## Brief
Using the records below, output the stretch that opens with the line containing "Task: Click the 'Time" and closes with the line containing "Task: Click the green", exactly and including both lines, with nothing more.

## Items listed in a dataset
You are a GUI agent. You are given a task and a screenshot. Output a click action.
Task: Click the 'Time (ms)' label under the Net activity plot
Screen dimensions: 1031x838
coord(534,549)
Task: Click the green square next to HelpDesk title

* * *

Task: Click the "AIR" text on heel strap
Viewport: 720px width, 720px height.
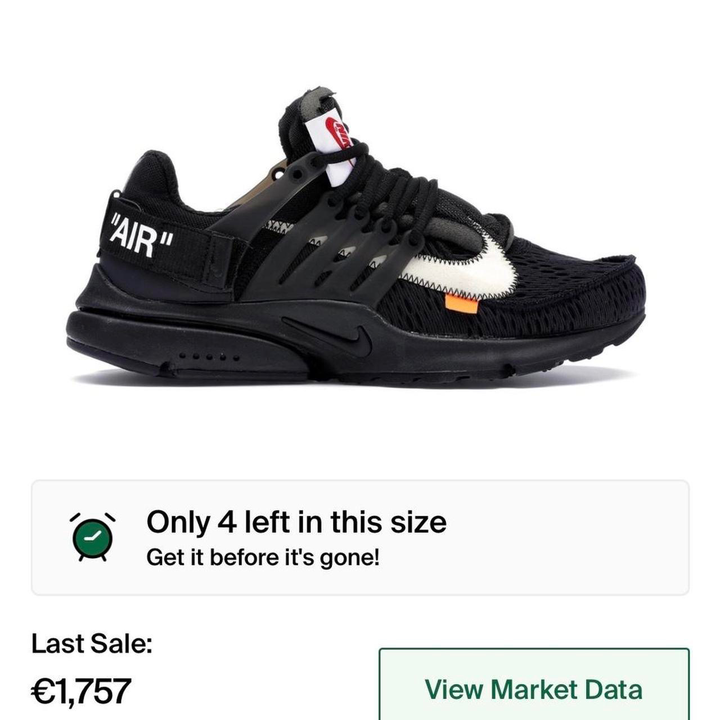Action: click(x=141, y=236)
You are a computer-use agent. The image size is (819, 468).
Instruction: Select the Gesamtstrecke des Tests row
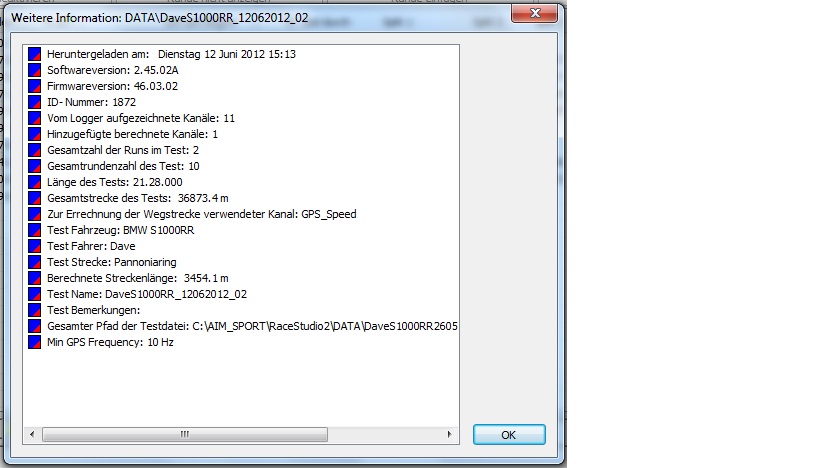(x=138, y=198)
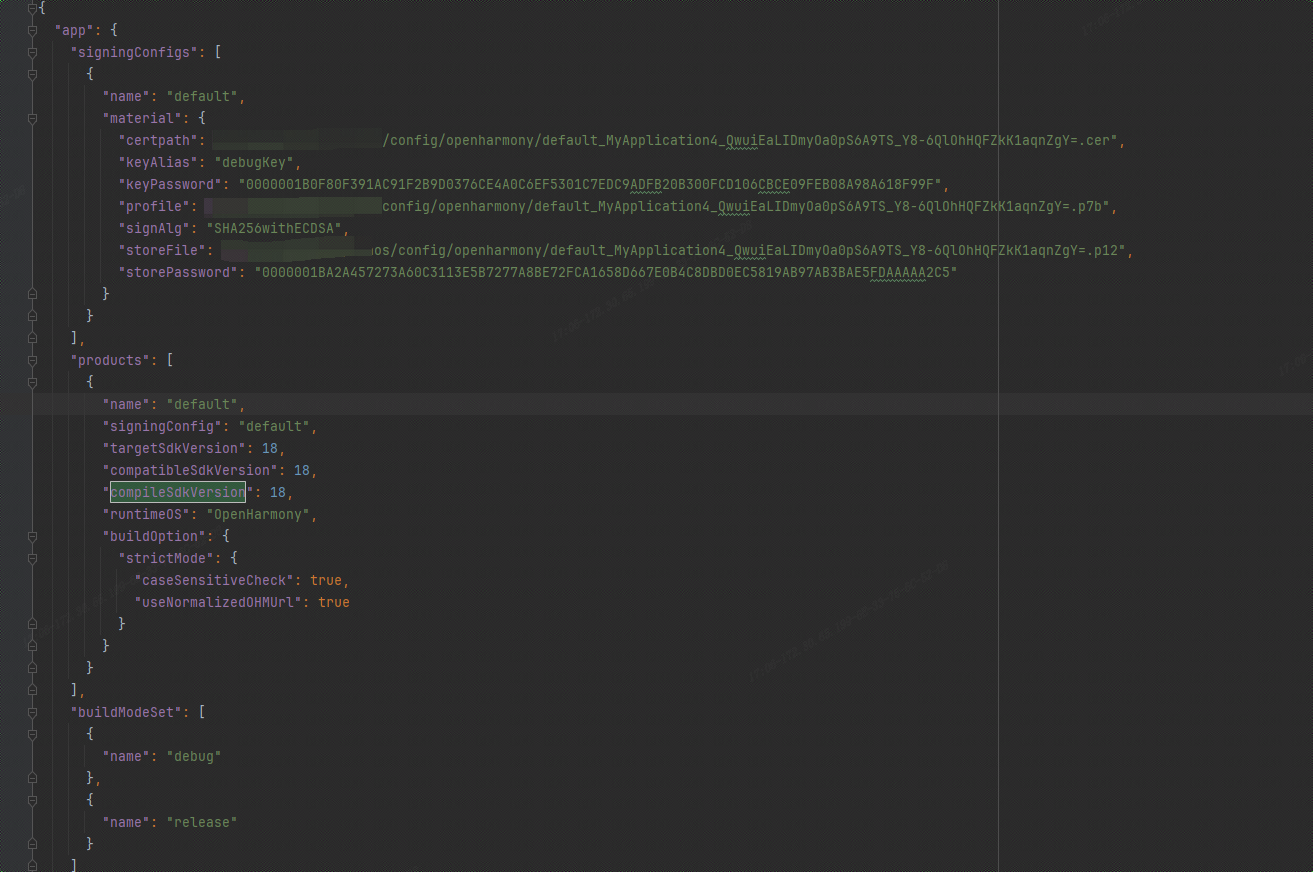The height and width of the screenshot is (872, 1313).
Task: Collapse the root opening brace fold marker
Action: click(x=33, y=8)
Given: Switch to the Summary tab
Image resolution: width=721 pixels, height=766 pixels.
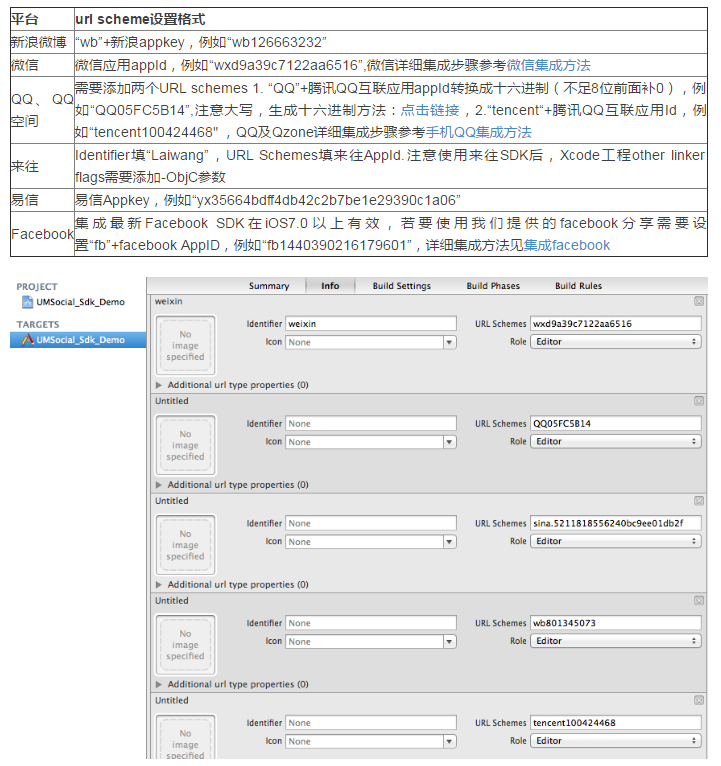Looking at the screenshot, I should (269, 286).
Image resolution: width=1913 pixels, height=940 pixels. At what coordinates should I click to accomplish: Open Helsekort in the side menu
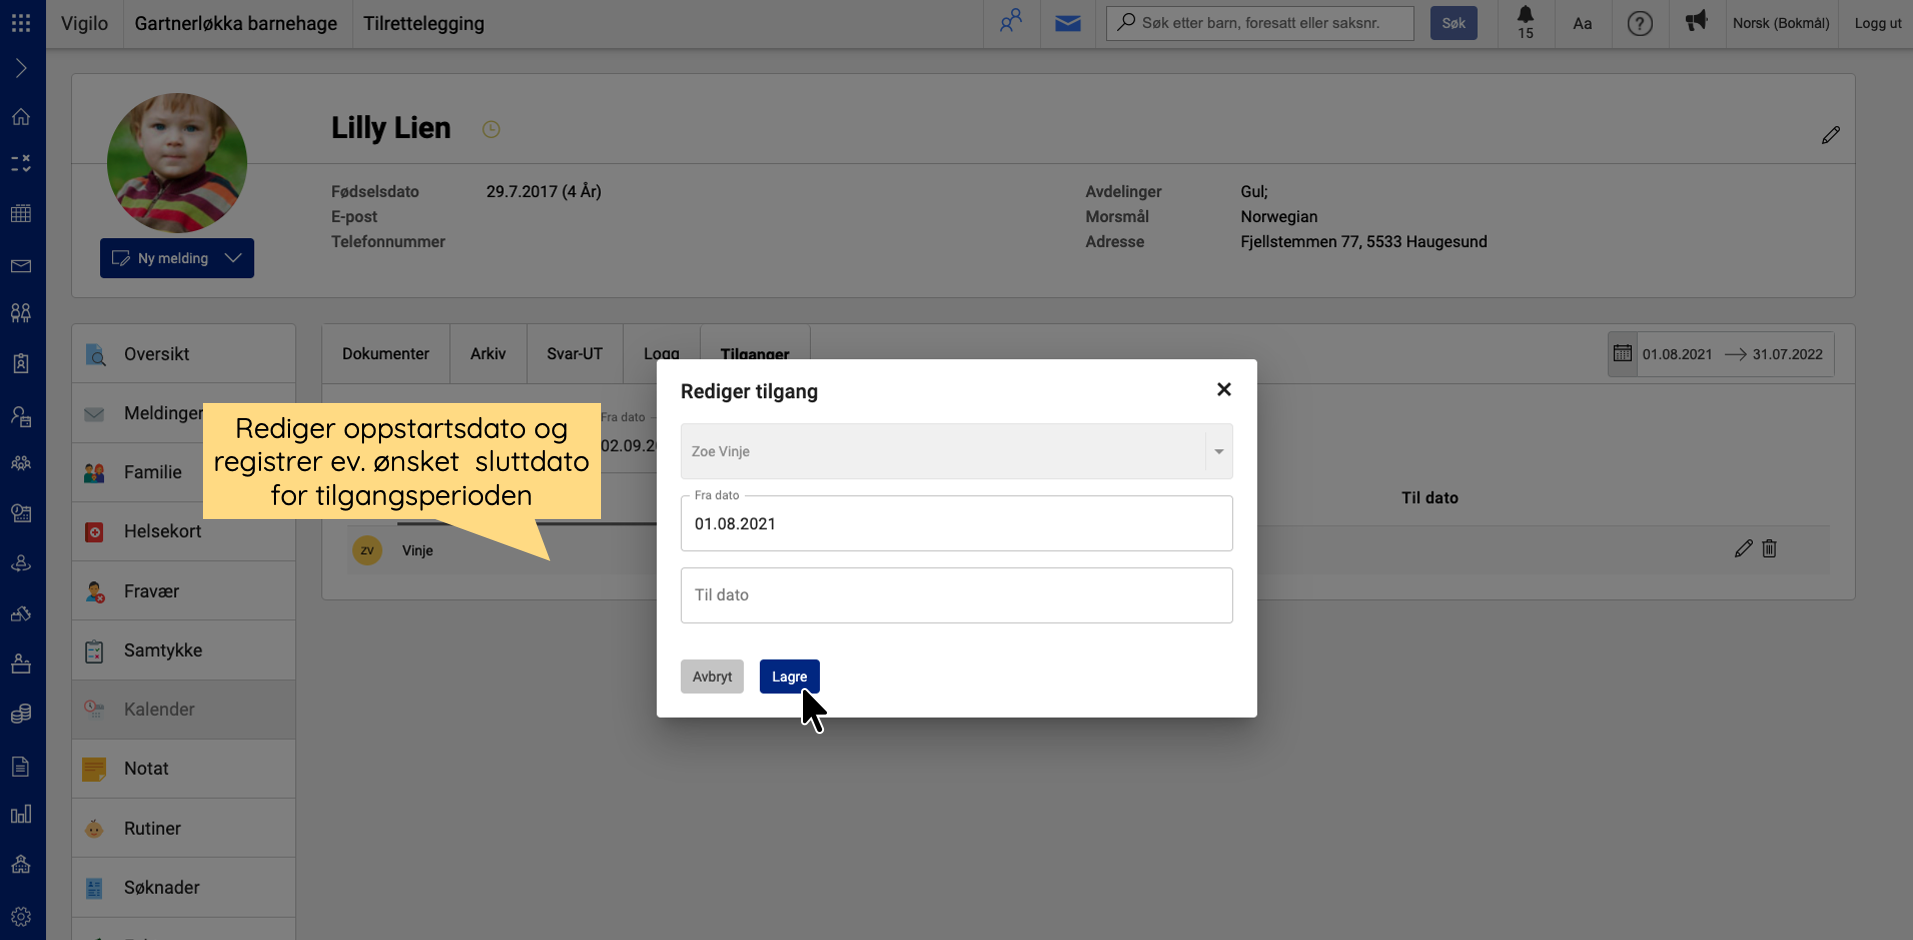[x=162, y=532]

==

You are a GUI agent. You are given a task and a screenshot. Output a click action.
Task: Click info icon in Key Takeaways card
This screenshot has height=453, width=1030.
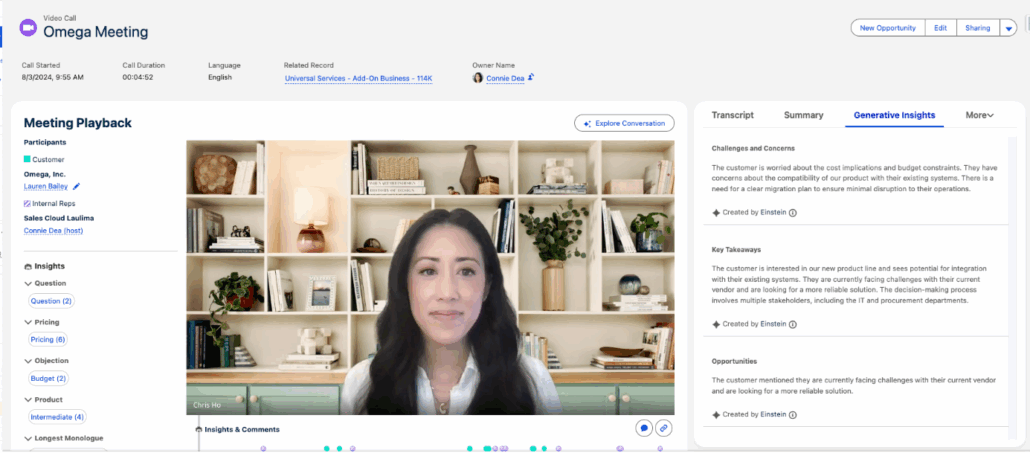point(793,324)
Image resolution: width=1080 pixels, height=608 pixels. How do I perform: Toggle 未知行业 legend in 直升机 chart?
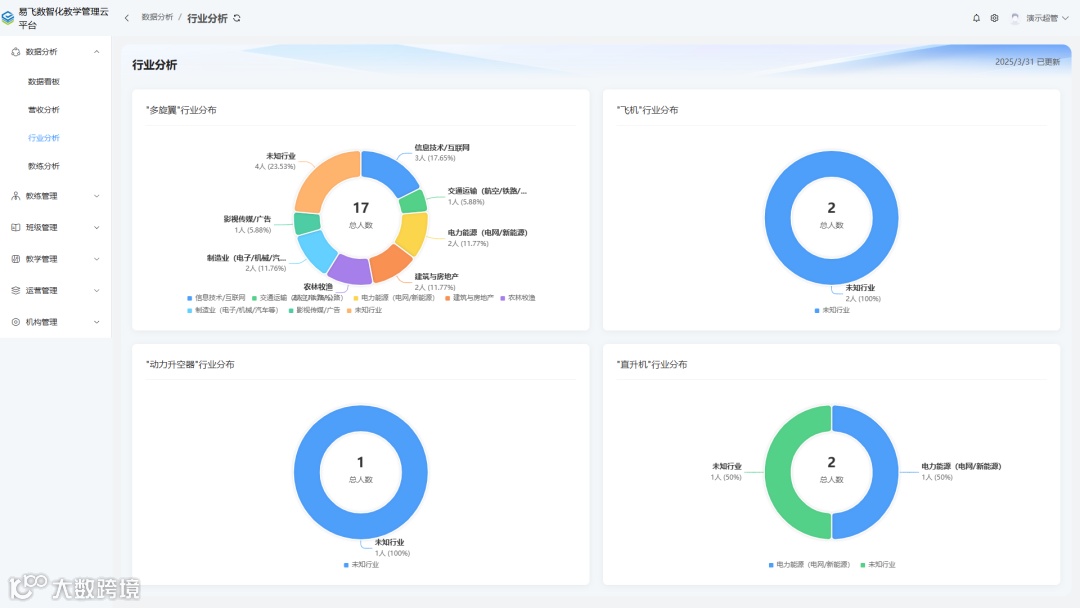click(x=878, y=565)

## Response to this exercise
Task: Click the 'Time (ms)' label under the Net activity plot
Screen dimensions: 1031x838
coord(534,549)
Task: Click the green square next to HelpDesk title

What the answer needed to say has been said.